* [Assignment]:
Once the line containing "Task: Click the star-person" is found in the entries below, reproduce it and every line after it, stopping at and including the line containing "Given: Click the 设置...(E)"; reproduce nothing else, and keep each line exact.

Saved data entries
=== Section Start ===
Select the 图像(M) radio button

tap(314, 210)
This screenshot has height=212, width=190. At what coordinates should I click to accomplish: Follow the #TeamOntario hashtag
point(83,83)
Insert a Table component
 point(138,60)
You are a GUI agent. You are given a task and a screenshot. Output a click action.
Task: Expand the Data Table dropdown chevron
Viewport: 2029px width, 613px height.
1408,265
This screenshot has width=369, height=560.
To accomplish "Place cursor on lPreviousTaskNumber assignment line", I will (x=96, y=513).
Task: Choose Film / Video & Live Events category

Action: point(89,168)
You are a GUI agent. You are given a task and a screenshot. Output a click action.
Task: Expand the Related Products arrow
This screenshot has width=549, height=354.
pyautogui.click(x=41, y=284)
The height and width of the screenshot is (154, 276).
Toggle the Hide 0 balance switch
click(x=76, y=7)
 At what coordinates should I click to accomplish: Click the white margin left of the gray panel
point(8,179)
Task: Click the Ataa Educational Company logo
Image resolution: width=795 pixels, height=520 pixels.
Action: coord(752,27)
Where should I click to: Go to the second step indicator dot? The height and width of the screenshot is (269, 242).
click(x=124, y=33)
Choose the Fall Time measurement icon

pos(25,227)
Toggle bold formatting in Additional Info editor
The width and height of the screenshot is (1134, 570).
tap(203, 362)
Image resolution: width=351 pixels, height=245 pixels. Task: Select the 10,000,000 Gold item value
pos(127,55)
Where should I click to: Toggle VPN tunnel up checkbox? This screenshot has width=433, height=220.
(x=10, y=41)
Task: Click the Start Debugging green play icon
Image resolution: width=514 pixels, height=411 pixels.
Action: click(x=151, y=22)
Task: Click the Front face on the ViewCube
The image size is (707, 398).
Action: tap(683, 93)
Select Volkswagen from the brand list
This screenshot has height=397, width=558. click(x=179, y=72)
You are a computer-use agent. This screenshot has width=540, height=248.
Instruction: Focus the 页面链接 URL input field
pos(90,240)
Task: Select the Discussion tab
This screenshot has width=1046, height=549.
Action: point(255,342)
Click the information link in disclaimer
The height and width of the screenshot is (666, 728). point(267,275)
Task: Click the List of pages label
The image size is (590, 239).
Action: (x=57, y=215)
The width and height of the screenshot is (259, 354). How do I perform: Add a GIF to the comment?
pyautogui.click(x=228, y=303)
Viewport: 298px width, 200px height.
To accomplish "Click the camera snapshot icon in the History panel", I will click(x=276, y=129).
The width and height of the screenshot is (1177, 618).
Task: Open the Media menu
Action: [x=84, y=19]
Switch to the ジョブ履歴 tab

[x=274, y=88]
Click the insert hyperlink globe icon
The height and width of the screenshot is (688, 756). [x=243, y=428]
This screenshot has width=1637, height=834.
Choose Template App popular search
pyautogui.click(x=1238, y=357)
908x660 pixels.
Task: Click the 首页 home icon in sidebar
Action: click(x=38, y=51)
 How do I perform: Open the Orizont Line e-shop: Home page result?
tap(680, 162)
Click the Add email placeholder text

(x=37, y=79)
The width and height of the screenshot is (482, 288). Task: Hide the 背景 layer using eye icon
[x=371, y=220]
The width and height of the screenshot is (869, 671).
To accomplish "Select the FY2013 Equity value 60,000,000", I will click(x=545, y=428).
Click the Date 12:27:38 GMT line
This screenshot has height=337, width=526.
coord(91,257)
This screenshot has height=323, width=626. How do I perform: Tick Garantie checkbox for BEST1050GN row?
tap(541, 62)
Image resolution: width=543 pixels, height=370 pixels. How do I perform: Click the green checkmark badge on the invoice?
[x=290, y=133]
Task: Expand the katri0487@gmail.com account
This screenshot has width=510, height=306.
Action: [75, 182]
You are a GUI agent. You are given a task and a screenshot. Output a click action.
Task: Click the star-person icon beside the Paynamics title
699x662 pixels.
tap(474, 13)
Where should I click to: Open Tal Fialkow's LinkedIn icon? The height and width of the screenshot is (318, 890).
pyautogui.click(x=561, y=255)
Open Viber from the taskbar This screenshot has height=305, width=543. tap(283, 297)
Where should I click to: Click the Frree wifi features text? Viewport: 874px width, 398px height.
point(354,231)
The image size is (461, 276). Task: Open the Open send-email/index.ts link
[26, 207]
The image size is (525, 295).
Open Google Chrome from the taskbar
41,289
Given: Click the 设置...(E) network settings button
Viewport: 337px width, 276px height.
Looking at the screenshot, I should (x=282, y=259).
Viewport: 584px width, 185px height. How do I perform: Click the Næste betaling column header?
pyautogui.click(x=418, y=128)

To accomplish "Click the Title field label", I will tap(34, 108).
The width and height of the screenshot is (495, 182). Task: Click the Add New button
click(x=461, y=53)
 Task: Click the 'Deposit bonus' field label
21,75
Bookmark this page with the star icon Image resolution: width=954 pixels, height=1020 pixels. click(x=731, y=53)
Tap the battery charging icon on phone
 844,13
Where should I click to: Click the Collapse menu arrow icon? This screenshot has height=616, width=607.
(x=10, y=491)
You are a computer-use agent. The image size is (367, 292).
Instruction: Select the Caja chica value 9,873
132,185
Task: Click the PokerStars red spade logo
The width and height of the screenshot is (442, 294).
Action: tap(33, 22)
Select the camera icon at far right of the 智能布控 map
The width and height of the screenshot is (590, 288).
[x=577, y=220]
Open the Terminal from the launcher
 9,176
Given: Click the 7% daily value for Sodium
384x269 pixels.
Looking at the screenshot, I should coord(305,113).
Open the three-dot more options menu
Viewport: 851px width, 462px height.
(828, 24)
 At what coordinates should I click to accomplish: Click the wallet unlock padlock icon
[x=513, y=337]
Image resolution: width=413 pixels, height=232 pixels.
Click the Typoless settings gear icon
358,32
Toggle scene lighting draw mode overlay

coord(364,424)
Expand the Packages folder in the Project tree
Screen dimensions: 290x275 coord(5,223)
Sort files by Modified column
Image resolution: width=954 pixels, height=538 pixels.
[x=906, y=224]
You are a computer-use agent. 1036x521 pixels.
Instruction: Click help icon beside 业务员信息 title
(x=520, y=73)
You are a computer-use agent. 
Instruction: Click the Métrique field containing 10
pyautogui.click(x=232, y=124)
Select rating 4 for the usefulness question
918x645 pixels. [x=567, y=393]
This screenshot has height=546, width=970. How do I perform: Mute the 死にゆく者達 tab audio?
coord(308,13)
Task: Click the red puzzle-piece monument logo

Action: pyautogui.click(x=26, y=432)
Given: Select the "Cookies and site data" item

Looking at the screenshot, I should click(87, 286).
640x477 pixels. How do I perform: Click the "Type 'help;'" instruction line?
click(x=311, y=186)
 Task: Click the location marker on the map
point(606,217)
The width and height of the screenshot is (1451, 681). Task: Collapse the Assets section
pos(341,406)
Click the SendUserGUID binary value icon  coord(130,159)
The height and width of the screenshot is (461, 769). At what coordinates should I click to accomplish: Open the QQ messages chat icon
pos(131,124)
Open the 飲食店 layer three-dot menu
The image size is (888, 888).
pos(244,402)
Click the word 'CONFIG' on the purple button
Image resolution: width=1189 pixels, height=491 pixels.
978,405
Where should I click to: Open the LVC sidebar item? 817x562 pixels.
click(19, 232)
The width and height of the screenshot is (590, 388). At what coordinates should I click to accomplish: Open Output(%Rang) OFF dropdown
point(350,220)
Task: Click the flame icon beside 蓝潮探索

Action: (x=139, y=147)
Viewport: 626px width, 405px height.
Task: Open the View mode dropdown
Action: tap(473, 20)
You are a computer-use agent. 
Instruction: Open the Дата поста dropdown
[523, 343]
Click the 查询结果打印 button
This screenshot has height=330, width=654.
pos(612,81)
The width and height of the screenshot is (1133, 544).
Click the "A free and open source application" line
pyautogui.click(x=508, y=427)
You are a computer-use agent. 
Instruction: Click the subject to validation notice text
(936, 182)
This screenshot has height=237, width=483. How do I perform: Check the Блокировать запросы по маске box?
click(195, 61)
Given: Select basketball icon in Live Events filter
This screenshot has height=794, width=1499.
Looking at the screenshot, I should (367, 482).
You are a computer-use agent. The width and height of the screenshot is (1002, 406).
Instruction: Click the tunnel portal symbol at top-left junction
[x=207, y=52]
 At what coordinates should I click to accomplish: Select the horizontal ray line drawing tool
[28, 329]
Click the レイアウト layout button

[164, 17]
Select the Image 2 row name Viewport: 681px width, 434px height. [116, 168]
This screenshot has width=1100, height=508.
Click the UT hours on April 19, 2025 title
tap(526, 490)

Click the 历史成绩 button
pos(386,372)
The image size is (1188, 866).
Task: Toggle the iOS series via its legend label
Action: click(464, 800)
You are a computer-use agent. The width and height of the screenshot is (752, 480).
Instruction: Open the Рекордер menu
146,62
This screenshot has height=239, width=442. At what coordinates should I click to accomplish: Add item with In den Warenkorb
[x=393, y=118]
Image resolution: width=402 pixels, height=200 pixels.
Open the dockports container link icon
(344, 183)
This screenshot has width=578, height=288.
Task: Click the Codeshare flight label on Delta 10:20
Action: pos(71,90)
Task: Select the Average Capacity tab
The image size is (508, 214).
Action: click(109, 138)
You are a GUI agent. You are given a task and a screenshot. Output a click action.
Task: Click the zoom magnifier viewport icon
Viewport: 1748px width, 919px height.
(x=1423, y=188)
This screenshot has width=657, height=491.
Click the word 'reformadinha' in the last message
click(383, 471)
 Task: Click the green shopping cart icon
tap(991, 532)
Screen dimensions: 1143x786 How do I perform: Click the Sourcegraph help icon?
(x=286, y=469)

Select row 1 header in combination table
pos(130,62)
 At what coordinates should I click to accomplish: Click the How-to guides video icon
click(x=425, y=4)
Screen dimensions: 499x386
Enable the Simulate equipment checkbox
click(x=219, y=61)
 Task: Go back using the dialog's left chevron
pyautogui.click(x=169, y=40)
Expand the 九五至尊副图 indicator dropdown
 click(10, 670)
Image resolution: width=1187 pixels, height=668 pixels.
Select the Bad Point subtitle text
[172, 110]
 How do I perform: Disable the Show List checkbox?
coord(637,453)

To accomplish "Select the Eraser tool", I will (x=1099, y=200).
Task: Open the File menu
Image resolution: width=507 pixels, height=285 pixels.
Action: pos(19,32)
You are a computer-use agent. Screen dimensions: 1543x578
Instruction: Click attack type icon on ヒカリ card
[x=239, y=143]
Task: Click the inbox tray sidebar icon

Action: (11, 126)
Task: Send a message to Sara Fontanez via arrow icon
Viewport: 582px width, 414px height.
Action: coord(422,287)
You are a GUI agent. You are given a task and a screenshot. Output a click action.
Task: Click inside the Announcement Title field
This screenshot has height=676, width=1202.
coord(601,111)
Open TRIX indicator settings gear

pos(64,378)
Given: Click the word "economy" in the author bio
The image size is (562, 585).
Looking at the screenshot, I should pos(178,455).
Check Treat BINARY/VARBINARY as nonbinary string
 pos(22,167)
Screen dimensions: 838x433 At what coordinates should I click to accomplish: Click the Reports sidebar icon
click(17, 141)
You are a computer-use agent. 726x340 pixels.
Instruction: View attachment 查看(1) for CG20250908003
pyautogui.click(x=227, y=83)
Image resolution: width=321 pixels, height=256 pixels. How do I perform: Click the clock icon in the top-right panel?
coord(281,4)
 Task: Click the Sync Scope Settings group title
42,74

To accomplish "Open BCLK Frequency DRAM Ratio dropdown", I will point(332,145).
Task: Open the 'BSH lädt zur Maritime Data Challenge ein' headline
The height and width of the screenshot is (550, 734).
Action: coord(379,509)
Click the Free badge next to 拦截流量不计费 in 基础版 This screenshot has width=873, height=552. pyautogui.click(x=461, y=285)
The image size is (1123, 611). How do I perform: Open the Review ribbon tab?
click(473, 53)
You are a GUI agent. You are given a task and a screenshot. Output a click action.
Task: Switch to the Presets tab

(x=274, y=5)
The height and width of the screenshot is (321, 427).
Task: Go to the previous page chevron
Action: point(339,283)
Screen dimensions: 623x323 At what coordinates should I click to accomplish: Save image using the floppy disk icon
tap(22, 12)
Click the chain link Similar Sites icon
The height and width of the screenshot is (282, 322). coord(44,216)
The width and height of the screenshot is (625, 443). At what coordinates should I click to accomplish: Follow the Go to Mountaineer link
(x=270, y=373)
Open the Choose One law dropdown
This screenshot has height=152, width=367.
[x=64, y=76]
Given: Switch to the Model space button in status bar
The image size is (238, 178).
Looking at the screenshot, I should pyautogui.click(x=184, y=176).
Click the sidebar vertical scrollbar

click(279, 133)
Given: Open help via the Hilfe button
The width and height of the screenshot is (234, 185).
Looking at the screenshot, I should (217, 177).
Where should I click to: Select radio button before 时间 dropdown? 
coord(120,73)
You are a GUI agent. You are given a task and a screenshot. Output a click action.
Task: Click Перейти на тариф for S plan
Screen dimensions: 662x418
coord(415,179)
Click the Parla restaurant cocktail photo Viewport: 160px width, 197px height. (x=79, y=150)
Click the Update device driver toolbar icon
=== Section End ===
* [Solution]:
Task: Click the star-person icon beside the Paynamics title
699x662 pixels.
tap(474, 13)
Where should I click to: Open Tal Fialkow's LinkedIn icon? The height and width of the screenshot is (318, 890).
pyautogui.click(x=561, y=255)
Open Viber from the taskbar This screenshot has height=305, width=543. tap(283, 297)
Where should I click to: Click the Frree wifi features text? Viewport: 874px width, 398px height.
point(354,231)
The image size is (461, 276). Task: Open the Open send-email/index.ts link
[26, 207]
The image size is (525, 295).
Open Google Chrome from the taskbar
41,289
Given: Click the 设置...(E) network settings button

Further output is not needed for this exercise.